Configuring the load balancer

Once everything is in place, actually making the load balancer perform authorization is a matter of a few annotations

apiVersion: networking.k8s.io/v1
kind: Ingress
metadata:
  ...
  annotations:
    # Force SSL and specify the certificate
    alb.ingress.kubernetes.io/ssl-policy: ELBSecurityPolicy-FS-1-2-Res-2020-10
    alb.ingress.kubernetes.io/listen-ports: '[{"HTTP": 80}, {"HTTPS":443}]'
    alb.ingress.kubernetes.io/ssl-redirect: '443'

    alb.ingress.kubernetes.io/certificate-arn: <certificate ARN>

    # The following annotation make ALB use Google for authentication
    alb.ingress.kubernetes.io/auth-type: oidc
    alb.ingress.kubernetes.io/auth-idp-oidc: |
      {
        "issuer": "https://accounts.google.com",
        "authorizationEndpoint": "https://accounts.google.com/o/oauth2/v2/auth",
        "tokenEndpoint": "https://oauth2.googleapis.com/token",
        "userInfoEndpoint": "https://openidconnect.googleapis.com/v1/userinfo",
        "secretName": "oauth"
      }
    alb.ingress.kubernetes.io/auth-on-unauthenticated-request: authenticate
    alb.ingress.kubernetes.io/auth-scope: 'email'

First, we force SSL for our load balancer. Then, we specify which URL to use for OAuth. Finally, we specify that if request is unauthenticated, we want load balancer to authenticate it.

Checking the user

After authenticating, the load balancer will add a JWT token to the request passed to our service. We can simply trust the token and extract the user email, or we go the zero-trust way and verify that the token is properly signed by AWS.

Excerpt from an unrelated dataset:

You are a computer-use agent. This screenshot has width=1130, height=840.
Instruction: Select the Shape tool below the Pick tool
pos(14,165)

To remind, JWT token has a payload and a cryptographic signature. We can validate that signature matches the payload, but we need to know the public key of the signing entity, and with multiple regions, there are many possible signing keys. Therefore, the payload includes the key id, and we use an URL published by AWS to obtain the public key given that id.

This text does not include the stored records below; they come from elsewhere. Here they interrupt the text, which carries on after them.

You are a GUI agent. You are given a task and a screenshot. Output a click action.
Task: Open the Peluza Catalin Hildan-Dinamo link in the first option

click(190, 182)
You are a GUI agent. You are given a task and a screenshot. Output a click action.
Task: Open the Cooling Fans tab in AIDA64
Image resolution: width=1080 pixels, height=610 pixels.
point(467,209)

The code to obtain the signing key is relatively simple, if we skip error handling and resource cleanup, and take advantage of the fact that the key is always ECDSA.

url := fmt.Sprintf("https://public-keys.auth.elb.eu-central-1.amazonaws.com/%v", kid)
response, err := http.Get(url)
body, err := io.ReadAll(response.Body)
block, _ := pem.Decode(body)
key, err := x509.ParsePKIXPublicKey(block.Bytes)
result := key.(*ecdsa.PublicKey)

Once we have the key, validating the token is also simple

tokenString := r.Header.Get("X-Amzn-Oidc-Data")

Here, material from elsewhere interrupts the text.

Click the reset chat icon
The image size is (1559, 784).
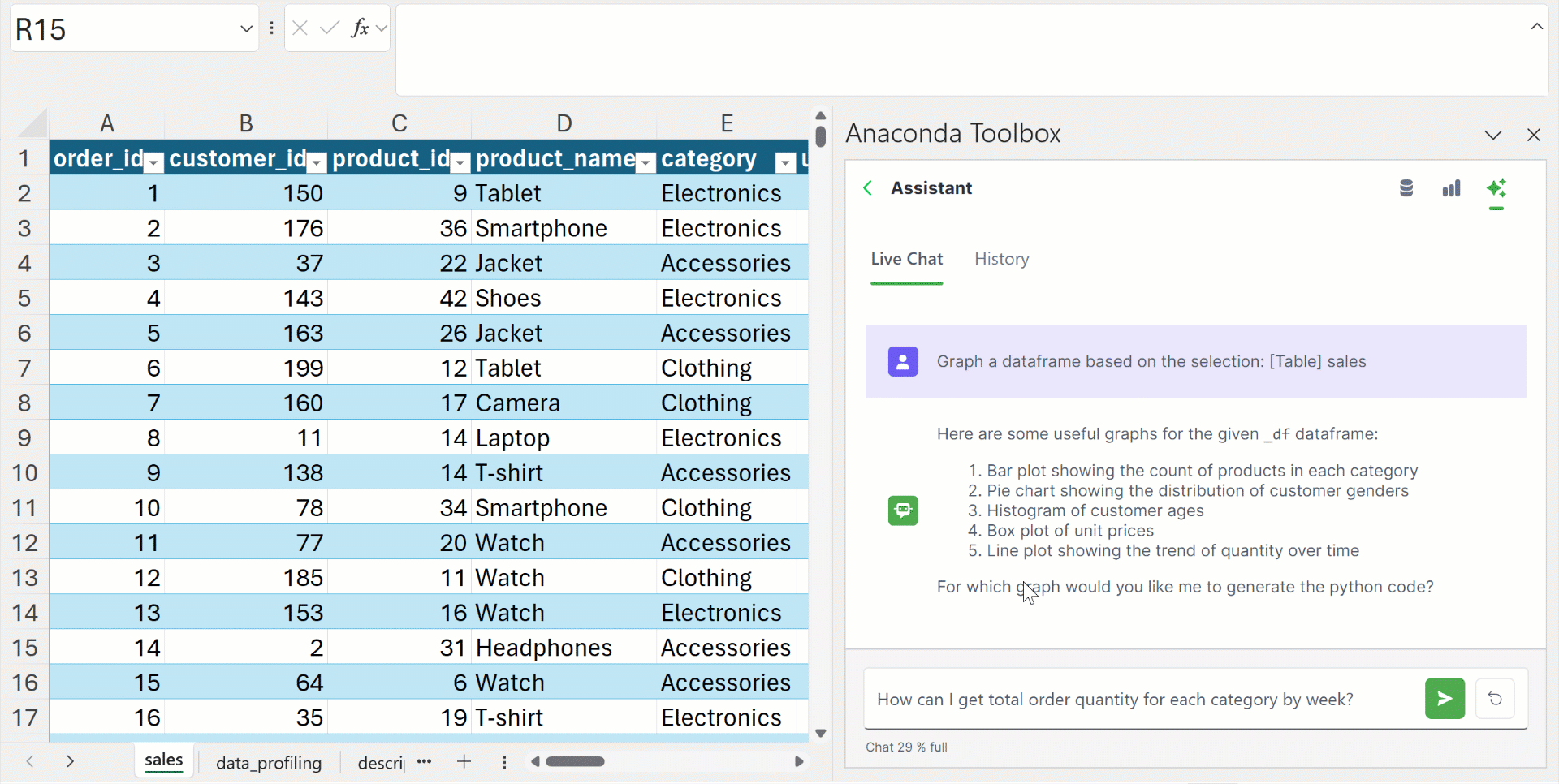click(1495, 699)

// Parse the JWT token, and verify it. To verify the cryptographic signature,
// we need to obtain the signing key, which is specified in the 'kid' field.
token, err := jwtParser.Parse(tokenString, func(token *jwt.Token) (interface{}, error) {
    // Note that the parser has a fixed list of valid signing methods, no need to check it
	if kid, ok := token.Header["kid"]; ok {
		return albKeys.Get(kid.(string))
	}
	return nil, errors.New("no kid field")
})

if err != nil  || !token.Valid {
    w.WriteHeader(http.StatusUnauthorized)
	return
}

claims := token.Claims.(jwt.MapClaims)
email := claims["email"].(string)
log.Info().Msgf("authorized user %s", email)

The complete source code, with error handling and caching, can be found in alb.go.

Conclusion

We have built a fairly robust way to authenticate users. AWS load balancer is the only public-facing component, it would not let any unauthorized requests to your service, and we rely on Google to know the users and ask them for the passwords.

Of course, we lost something. The flow is not exactly polished, and the user is unceremonously redirected to Google, and there’s no option to select other social provider. Still, if you want a secure service as soon as possible, using ALB authentication might be a good approach.

The complete setup is available in the nanoproxy repository.